Rewrite the entries below, changing every "computer-use agent" to "desktop automation agent" and keeping everything else the same.

Entries from a data source
======

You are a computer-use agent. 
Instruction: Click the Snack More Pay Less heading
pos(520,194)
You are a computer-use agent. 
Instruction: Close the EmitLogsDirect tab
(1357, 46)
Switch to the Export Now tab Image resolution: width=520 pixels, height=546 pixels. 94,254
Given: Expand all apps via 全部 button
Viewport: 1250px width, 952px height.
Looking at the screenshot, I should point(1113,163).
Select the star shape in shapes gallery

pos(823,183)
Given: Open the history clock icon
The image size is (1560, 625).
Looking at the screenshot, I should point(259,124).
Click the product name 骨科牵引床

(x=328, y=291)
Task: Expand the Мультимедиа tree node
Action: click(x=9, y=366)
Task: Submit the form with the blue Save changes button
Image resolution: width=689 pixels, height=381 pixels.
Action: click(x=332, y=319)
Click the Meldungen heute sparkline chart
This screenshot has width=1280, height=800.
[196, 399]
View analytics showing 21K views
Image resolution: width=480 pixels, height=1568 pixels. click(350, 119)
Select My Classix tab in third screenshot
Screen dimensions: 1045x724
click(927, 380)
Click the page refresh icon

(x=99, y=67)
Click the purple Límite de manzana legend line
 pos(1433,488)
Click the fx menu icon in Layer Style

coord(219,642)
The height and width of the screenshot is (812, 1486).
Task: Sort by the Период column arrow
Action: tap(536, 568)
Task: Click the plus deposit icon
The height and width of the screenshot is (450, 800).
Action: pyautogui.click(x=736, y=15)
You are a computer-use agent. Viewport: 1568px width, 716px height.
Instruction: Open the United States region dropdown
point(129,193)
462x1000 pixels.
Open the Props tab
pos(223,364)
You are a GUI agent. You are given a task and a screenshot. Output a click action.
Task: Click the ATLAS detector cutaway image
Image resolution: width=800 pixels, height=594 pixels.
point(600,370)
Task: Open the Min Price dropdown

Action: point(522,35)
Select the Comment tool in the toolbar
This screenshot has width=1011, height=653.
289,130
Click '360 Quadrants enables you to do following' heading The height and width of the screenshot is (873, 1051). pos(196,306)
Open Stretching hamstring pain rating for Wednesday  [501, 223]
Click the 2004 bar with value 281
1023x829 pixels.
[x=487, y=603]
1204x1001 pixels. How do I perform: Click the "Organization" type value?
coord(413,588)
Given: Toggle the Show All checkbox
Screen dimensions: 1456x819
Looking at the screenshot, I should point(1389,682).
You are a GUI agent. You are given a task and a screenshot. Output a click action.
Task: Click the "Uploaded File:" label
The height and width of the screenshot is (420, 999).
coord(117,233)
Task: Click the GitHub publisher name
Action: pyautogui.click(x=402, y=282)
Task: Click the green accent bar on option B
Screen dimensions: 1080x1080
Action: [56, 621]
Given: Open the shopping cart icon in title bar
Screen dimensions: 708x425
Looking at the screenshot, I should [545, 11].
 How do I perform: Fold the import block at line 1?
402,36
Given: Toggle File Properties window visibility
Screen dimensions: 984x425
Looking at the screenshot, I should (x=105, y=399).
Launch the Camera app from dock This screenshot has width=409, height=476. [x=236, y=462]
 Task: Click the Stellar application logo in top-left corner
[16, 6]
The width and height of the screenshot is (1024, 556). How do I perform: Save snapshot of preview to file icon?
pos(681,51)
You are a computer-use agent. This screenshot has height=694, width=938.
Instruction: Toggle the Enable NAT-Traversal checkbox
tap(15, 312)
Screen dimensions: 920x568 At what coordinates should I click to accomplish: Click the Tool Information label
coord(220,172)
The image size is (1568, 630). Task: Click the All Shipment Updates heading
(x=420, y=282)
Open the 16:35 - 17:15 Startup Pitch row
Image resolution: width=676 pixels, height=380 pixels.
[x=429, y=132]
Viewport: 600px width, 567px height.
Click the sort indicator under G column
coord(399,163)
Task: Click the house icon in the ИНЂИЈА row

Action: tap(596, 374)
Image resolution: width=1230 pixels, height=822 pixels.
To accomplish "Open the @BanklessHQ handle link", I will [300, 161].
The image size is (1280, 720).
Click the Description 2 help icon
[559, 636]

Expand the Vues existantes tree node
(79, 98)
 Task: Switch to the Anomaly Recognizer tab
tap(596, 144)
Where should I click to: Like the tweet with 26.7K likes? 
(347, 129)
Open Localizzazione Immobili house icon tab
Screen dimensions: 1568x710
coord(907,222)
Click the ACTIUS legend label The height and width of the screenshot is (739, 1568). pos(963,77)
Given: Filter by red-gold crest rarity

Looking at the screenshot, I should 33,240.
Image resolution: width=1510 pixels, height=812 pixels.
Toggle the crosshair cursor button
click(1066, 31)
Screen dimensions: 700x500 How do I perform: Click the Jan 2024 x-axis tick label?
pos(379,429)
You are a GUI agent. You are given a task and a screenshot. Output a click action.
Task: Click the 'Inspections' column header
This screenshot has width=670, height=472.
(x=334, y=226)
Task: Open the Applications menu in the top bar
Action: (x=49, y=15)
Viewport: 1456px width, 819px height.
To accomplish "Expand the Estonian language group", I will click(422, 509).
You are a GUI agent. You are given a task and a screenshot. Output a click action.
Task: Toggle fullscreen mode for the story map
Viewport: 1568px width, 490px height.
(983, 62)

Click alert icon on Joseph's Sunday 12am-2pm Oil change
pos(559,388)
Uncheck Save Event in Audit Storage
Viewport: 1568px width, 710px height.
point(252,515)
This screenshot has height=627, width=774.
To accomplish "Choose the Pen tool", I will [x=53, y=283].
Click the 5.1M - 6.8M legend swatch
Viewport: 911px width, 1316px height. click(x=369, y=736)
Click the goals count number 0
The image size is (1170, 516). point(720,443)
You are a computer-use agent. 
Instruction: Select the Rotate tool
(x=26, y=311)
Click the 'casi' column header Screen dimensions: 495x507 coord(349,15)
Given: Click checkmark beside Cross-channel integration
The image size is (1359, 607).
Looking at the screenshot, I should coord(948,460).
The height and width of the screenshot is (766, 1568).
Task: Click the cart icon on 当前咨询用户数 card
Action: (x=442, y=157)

======

OUTPUT FOR THIS EXERCISE:
You are a desktop automation agent. 
Instruction: Click the Snack More Pay Less heading
pos(520,194)
You are a desktop automation agent. 
Instruction: Close the EmitLogsDirect tab
(1357, 46)
Switch to the Export Now tab Image resolution: width=520 pixels, height=546 pixels. 94,254
Given: Expand all apps via 全部 button
Viewport: 1250px width, 952px height.
Looking at the screenshot, I should point(1113,163).
Select the star shape in shapes gallery

pos(823,183)
Given: Open the history clock icon
The image size is (1560, 625).
Looking at the screenshot, I should point(259,124).
Click the product name 骨科牵引床

(x=328, y=291)
Task: Expand the Мультимедиа tree node
Action: click(x=9, y=366)
Task: Submit the form with the blue Save changes button
Image resolution: width=689 pixels, height=381 pixels.
Action: click(x=332, y=319)
Click the Meldungen heute sparkline chart
This screenshot has width=1280, height=800.
[196, 399]
View analytics showing 21K views
Image resolution: width=480 pixels, height=1568 pixels. click(350, 119)
Select My Classix tab in third screenshot
Screen dimensions: 1045x724
click(927, 380)
Click the page refresh icon

(x=99, y=67)
Click the purple Límite de manzana legend line
 pos(1433,488)
Click the fx menu icon in Layer Style

coord(219,642)
The height and width of the screenshot is (812, 1486).
Task: Sort by the Период column arrow
Action: tap(536, 568)
Task: Click the plus deposit icon
The height and width of the screenshot is (450, 800).
Action: pyautogui.click(x=736, y=15)
You are a desktop automation agent. Viewport: 1568px width, 716px height.
Instruction: Open the United States region dropdown
point(129,193)
462x1000 pixels.
Open the Props tab
pos(223,364)
You are a GUI agent. You are given a task and a screenshot. Output a click action.
Task: Click the ATLAS detector cutaway image
Image resolution: width=800 pixels, height=594 pixels.
point(600,370)
Task: Open the Min Price dropdown

Action: point(522,35)
Select the Comment tool in the toolbar
This screenshot has width=1011, height=653.
289,130
Click '360 Quadrants enables you to do following' heading The height and width of the screenshot is (873, 1051). pos(196,306)
Open Stretching hamstring pain rating for Wednesday  [501, 223]
Click the 2004 bar with value 281
1023x829 pixels.
[x=487, y=603]
1204x1001 pixels. How do I perform: Click the "Organization" type value?
coord(413,588)
Given: Toggle the Show All checkbox
Screen dimensions: 1456x819
Looking at the screenshot, I should point(1389,682).
You are a GUI agent. You are given a task and a screenshot. Output a click action.
Task: Click the "Uploaded File:" label
The height and width of the screenshot is (420, 999).
coord(117,233)
Task: Click the GitHub publisher name
Action: pyautogui.click(x=402, y=282)
Task: Click the green accent bar on option B
Screen dimensions: 1080x1080
Action: [56, 621]
Given: Open the shopping cart icon in title bar
Screen dimensions: 708x425
Looking at the screenshot, I should [545, 11].
 How do I perform: Fold the import block at line 1?
402,36
Given: Toggle File Properties window visibility
Screen dimensions: 984x425
Looking at the screenshot, I should (x=105, y=399).
Launch the Camera app from dock This screenshot has width=409, height=476. [x=236, y=462]
 Task: Click the Stellar application logo in top-left corner
[16, 6]
The width and height of the screenshot is (1024, 556). How do I perform: Save snapshot of preview to file icon?
pos(681,51)
You are a desktop automation agent. This screenshot has height=694, width=938.
Instruction: Toggle the Enable NAT-Traversal checkbox
tap(15, 312)
Screen dimensions: 920x568 At what coordinates should I click to accomplish: Click the Tool Information label
coord(220,172)
The image size is (1568, 630). Task: Click the All Shipment Updates heading
(x=420, y=282)
Open the 16:35 - 17:15 Startup Pitch row
Image resolution: width=676 pixels, height=380 pixels.
[x=429, y=132]
Viewport: 600px width, 567px height.
Click the sort indicator under G column
coord(399,163)
Task: Click the house icon in the ИНЂИЈА row

Action: tap(596, 374)
Image resolution: width=1230 pixels, height=822 pixels.
To accomplish "Open the @BanklessHQ handle link", I will [300, 161].
The image size is (1280, 720).
Click the Description 2 help icon
[559, 636]

Expand the Vues existantes tree node
(79, 98)
 Task: Switch to the Anomaly Recognizer tab
tap(596, 144)
Where should I click to: Like the tweet with 26.7K likes? 
(347, 129)
Open Localizzazione Immobili house icon tab
Screen dimensions: 1568x710
coord(907,222)
Click the ACTIUS legend label The height and width of the screenshot is (739, 1568). pos(963,77)
Given: Filter by red-gold crest rarity

Looking at the screenshot, I should 33,240.
Image resolution: width=1510 pixels, height=812 pixels.
Toggle the crosshair cursor button
click(1066, 31)
Screen dimensions: 700x500 How do I perform: Click the Jan 2024 x-axis tick label?
pos(379,429)
You are a GUI agent. You are given a task and a screenshot. Output a click action.
Task: Click the 'Inspections' column header
This screenshot has width=670, height=472.
(x=334, y=226)
Task: Open the Applications menu in the top bar
Action: (x=49, y=15)
Viewport: 1456px width, 819px height.
To accomplish "Expand the Estonian language group", I will click(422, 509).
You are a GUI agent. You are given a task and a screenshot. Output a click action.
Task: Toggle fullscreen mode for the story map
Viewport: 1568px width, 490px height.
(983, 62)

Click alert icon on Joseph's Sunday 12am-2pm Oil change
pos(559,388)
Uncheck Save Event in Audit Storage
Viewport: 1568px width, 710px height.
point(252,515)
This screenshot has height=627, width=774.
To accomplish "Choose the Pen tool", I will [x=53, y=283].
Click the 5.1M - 6.8M legend swatch
Viewport: 911px width, 1316px height. click(x=369, y=736)
Click the goals count number 0
The image size is (1170, 516). point(720,443)
You are a desktop automation agent. 
Instruction: Select the Rotate tool
(x=26, y=311)
Click the 'casi' column header Screen dimensions: 495x507 coord(349,15)
Given: Click checkmark beside Cross-channel integration
The image size is (1359, 607).
Looking at the screenshot, I should coord(948,460).
The height and width of the screenshot is (766, 1568).
Task: Click the cart icon on 当前咨询用户数 card
Action: (x=442, y=157)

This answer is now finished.